**Task statement**: Please return every line of the entries below as a JSON list of strings, one string per line, leaving out blank lines.
______________________________
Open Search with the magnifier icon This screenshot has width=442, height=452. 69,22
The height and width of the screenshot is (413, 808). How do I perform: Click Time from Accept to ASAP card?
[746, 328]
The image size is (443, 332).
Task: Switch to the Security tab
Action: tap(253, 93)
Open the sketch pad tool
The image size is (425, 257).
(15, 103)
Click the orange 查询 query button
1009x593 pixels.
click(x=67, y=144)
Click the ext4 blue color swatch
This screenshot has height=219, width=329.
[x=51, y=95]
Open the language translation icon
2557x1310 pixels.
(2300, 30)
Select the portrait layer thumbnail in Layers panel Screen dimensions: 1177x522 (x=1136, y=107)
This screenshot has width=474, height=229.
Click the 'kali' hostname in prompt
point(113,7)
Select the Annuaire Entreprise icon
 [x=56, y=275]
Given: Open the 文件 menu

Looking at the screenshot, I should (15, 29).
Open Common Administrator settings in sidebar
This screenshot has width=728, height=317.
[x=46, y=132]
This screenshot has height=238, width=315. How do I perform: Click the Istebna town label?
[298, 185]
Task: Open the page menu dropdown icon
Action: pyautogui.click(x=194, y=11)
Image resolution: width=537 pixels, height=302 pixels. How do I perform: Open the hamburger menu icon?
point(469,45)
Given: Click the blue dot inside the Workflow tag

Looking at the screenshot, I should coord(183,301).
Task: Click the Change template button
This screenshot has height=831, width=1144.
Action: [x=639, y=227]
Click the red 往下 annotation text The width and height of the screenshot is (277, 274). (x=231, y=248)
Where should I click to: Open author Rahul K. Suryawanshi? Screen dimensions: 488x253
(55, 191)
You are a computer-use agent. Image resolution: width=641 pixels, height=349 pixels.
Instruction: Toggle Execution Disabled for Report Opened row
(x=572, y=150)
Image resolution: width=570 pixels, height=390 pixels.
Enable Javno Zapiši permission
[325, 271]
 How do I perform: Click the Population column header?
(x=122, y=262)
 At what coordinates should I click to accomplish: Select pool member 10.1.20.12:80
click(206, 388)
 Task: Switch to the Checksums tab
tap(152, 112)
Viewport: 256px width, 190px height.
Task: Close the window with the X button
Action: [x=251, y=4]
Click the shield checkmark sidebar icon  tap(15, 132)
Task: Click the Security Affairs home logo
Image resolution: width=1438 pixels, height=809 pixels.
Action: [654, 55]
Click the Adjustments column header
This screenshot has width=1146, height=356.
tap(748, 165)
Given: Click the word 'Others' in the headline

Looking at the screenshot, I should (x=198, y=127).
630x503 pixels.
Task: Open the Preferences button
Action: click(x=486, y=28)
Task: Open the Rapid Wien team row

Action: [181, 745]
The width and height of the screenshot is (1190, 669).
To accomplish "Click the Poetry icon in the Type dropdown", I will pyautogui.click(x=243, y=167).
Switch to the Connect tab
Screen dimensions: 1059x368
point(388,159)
______________________________
**Exercise output**:
[
  "Open Search with the magnifier icon This screenshot has width=442, height=452. 69,22",
  "The height and width of the screenshot is (413, 808). How do I perform: Click Time from Accept to ASAP card?",
  "[746, 328]",
  "The image size is (443, 332).",
  "Task: Switch to the Security tab",
  "Action: tap(253, 93)",
  "Open the sketch pad tool",
  "The image size is (425, 257).",
  "(15, 103)",
  "Click the orange 查询 query button",
  "1009x593 pixels.",
  "click(x=67, y=144)",
  "Click the ext4 blue color swatch",
  "This screenshot has height=219, width=329.",
  "[x=51, y=95]",
  "Open the language translation icon",
  "2557x1310 pixels.",
  "(2300, 30)",
  "Select the portrait layer thumbnail in Layers panel Screen dimensions: 1177x522 (x=1136, y=107)",
  "This screenshot has width=474, height=229.",
  "Click the 'kali' hostname in prompt",
  "point(113,7)",
  "Select the Annuaire Entreprise icon",
  " [x=56, y=275]",
  "Given: Open the 文件 menu",
  "Looking at the screenshot, I should (15, 29).",
  "Open Common Administrator settings in sidebar",
  "This screenshot has width=728, height=317.",
  "[x=46, y=132]",
  "This screenshot has height=238, width=315. How do I perform: Click the Istebna town label?",
  "[298, 185]",
  "Task: Open the page menu dropdown icon",
  "Action: pyautogui.click(x=194, y=11)",
  "Image resolution: width=537 pixels, height=302 pixels. How do I perform: Open the hamburger menu icon?",
  "point(469,45)",
  "Given: Click the blue dot inside the Workflow tag",
  "Looking at the screenshot, I should coord(183,301).",
  "Task: Click the Change template button",
  "This screenshot has height=831, width=1144.",
  "Action: [x=639, y=227]",
  "Click the red 往下 annotation text The width and height of the screenshot is (277, 274). (x=231, y=248)",
  "Where should I click to: Open author Rahul K. Suryawanshi? Screen dimensions: 488x253",
  "(55, 191)",
  "You are a computer-use agent. Image resolution: width=641 pixels, height=349 pixels.",
  "Instruction: Toggle Execution Disabled for Report Opened row",
  "(x=572, y=150)",
  "Image resolution: width=570 pixels, height=390 pixels.",
  "Enable Javno Zapiši permission",
  "[325, 271]",
  " How do I perform: Click the Population column header?",
  "(x=122, y=262)",
  " At what coordinates should I click to accomplish: Select pool member 10.1.20.12:80",
  "click(206, 388)",
  " Task: Switch to the Checksums tab",
  "tap(152, 112)",
  "Viewport: 256px width, 190px height.",
  "Task: Close the window with the X button",
  "Action: [x=251, y=4]",
  "Click the shield checkmark sidebar icon  tap(15, 132)",
  "Task: Click the Security Affairs home logo",
  "Image resolution: width=1438 pixels, height=809 pixels.",
  "Action: [654, 55]",
  "Click the Adjustments column header",
  "This screenshot has width=1146, height=356.",
  "tap(748, 165)",
  "Given: Click the word 'Others' in the headline",
  "Looking at the screenshot, I should (x=198, y=127).",
  "630x503 pixels.",
  "Task: Open the Preferences button",
  "Action: click(x=486, y=28)",
  "Task: Open the Rapid Wien team row",
  "Action: [181, 745]",
  "The width and height of the screenshot is (1190, 669).",
  "To accomplish \"Click the Poetry icon in the Type dropdown\", I will pyautogui.click(x=243, y=167).",
  "Switch to the Connect tab",
  "Screen dimensions: 1059x368",
  "point(388,159)"
]